As to various questions of fact material to our opinion, we have relied upon the representations made in the foregoing documents and upon certificates of officers of the Company.
With respect to all documents examined by us, we have assumed (i) the authenticity of all documents submitted to us as authentic originals, (ii) the conformity with the originals of all documents submitted to us as copies or forms, and (iii) the genuineness of all signatures.
Prudential Financial Capital Trust II
Prudential Financial Capital Trust III
March 9, 2012
Page 3
For purposes of this opinion, we have assumed (i) that the Declarations of Trust are in full force and effect and have not been amended, (ii) except to the extent provided in paragraph 1 below, that each party to the documents examined by us has been duly created, organized or formed, as the case may be, and is validly existing in good standing under the laws of the jurisdiction governing its creation, organization or formation, (iii) the legal capacity of natural persons who are parties to the documents examined by us, (iv) that each of the parties to the documents examined by us has the power and authority to execute and deliver, and to perform its obligations under, such documents, (v) that each party to the documents examined by us has duly authorized, executed and delivered such documents, (vi) the receipt by each Person to whom a Preferred Security is to be issued by the Trusts (collectively, the “Preferred Security Holders”) of a Preferred Security Certificate for such Preferred Security and the payment for the Preferred Security acquired by it, in accordance with the Declarations and as contemplated by the Registration Statement, and (vii) that the Preferred Securities are issued and sold to the Preferred Security Holders in accordance with the Declarations and as contemplated by the Registration Statement. We have not participated in the preparation of the Registration Statement (except for providing this opinion) and assume no responsibility for its contents, other than this opinion.

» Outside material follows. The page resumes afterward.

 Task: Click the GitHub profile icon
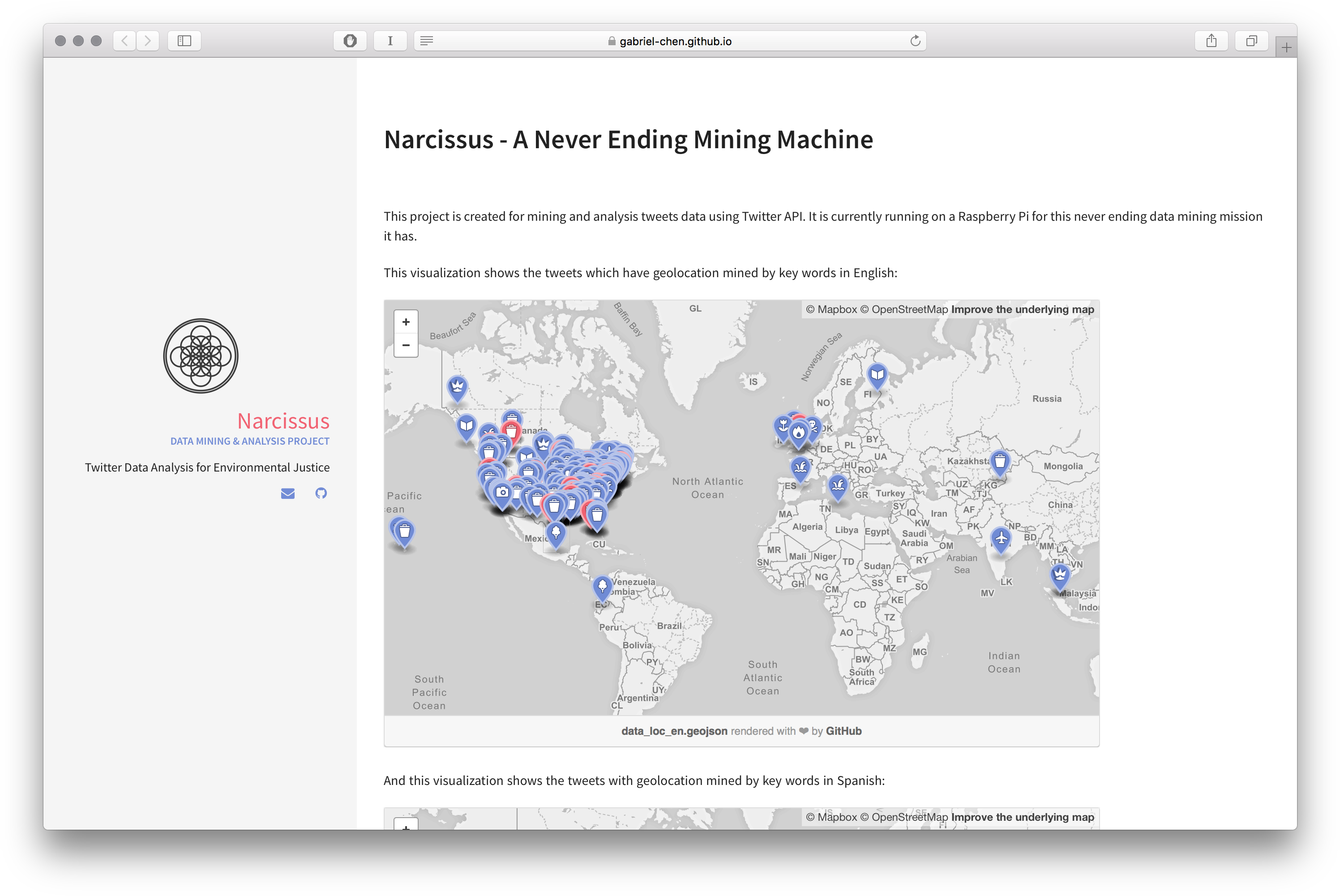[x=321, y=492]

This opinion is limited to the laws of the State of Delaware (excluding the securities laws of the State of Delaware), and we have not considered and express no opinion on the laws of any other jurisdiction, including federal laws and rules and regulations relating thereto. Our opinions are rendered only with respect to Delaware laws and rules, regulations and orders thereunder that are currently in effect.

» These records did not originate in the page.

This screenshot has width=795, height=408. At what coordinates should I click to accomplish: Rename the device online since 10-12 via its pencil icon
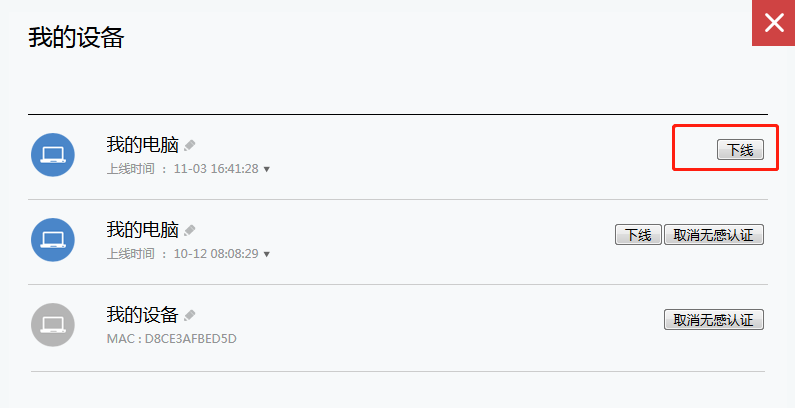click(x=190, y=231)
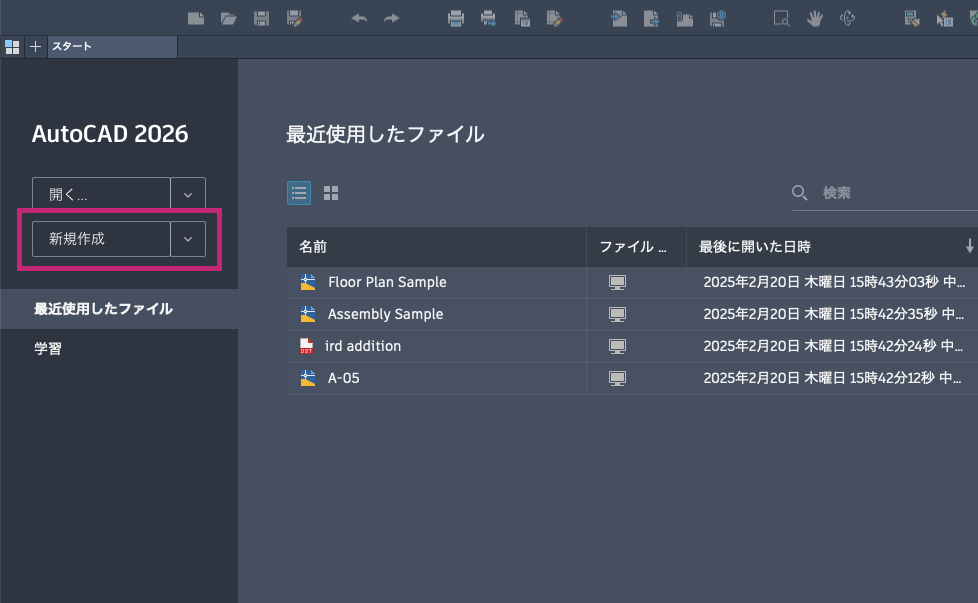The height and width of the screenshot is (603, 978).
Task: Switch to grid view of recent files
Action: [x=331, y=192]
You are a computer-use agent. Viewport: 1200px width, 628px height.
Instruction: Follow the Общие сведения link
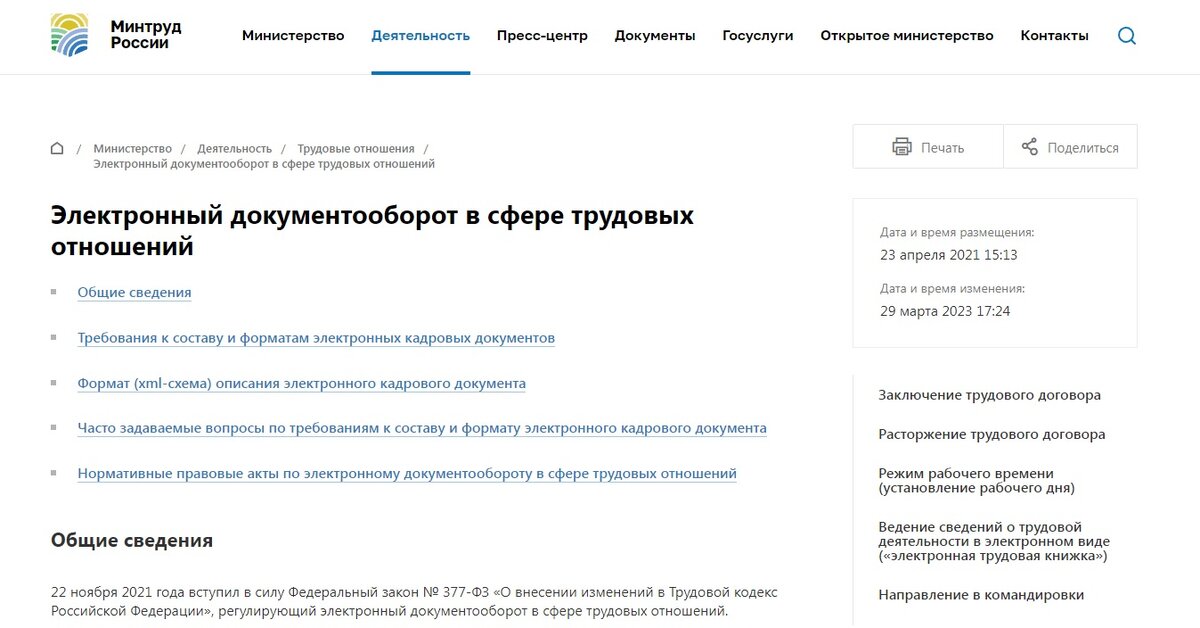point(134,292)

Based upon the foregoing, and upon our examination of such questions of law and statutes of the State of Delaware as we have considered necessary or appropriate, and subject to the assumptions, qualifications, limitations and exceptions set forth herein, we are of the opinion that:
1. Each of the Trusts has been duly formed and is validly existing in good standing as a statutory trust under the Delaware Statutory Trust Act.

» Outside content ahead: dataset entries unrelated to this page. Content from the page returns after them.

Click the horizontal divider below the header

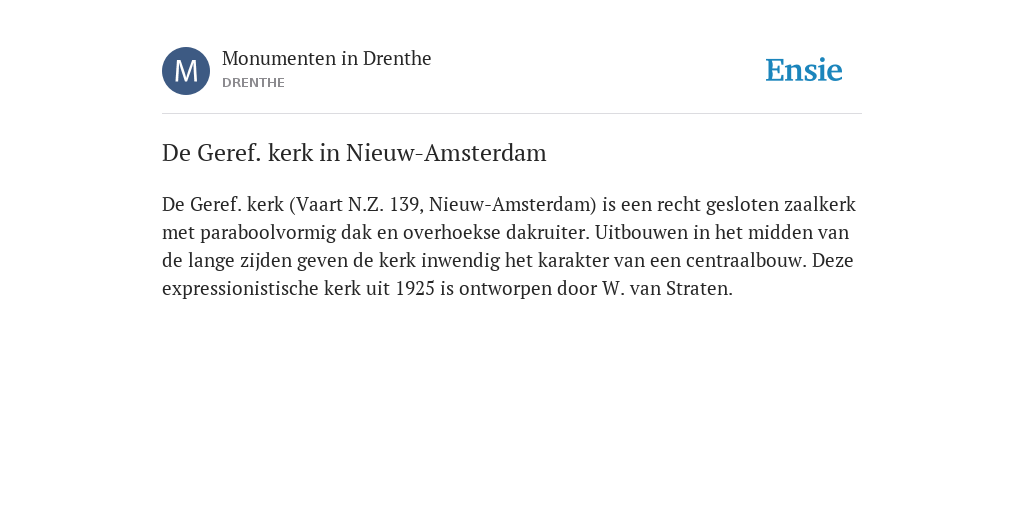coord(512,114)
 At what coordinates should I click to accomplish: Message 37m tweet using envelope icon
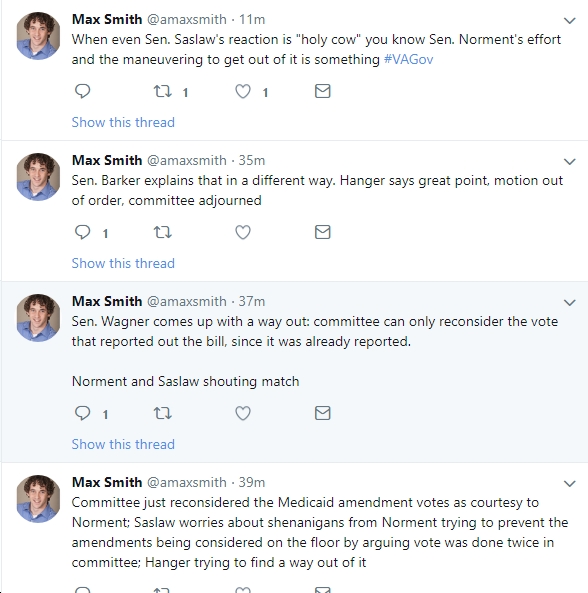pyautogui.click(x=323, y=413)
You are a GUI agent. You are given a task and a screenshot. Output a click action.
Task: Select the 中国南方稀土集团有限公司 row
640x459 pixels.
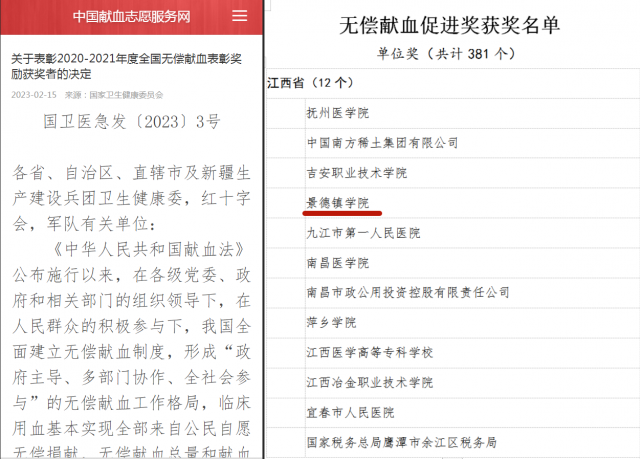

2. The Preferred Securities will represent valid and, subject to the qualifications set forth in paragraph 3 below, fully paid and nonassessable undivided beneficial interests in the assets of the applicable Trust.
3. The Preferred Security Holders, as beneficial owners of the applicable Trust, will be entitled to the same limitation of personal liability extended to stockholders of private corporations for profit organized under the General Corporation Law of the State of Delaware. We note that the Preferred Security Holders may be obligated to make payments as set forth in the Declarations.
Prudential Financial Capital Trust II
Prudential Financial Capital Trust III
March 9, 2012
Page 4
We consent to the filing of this opinion with the Securities and Exchange Commission as an exhibit to the Registration Statement. In addition, we hereby consent to the use of our name under the heading “Validity of Securities” in the Prospectus. In giving the foregoing consents, we do not thereby admit that we come within the category of Persons whose consent is required under Section 7 of the Securities Act of 1933, as amended, or the rules and regulations of the Securities and Exchange Commission thereunder.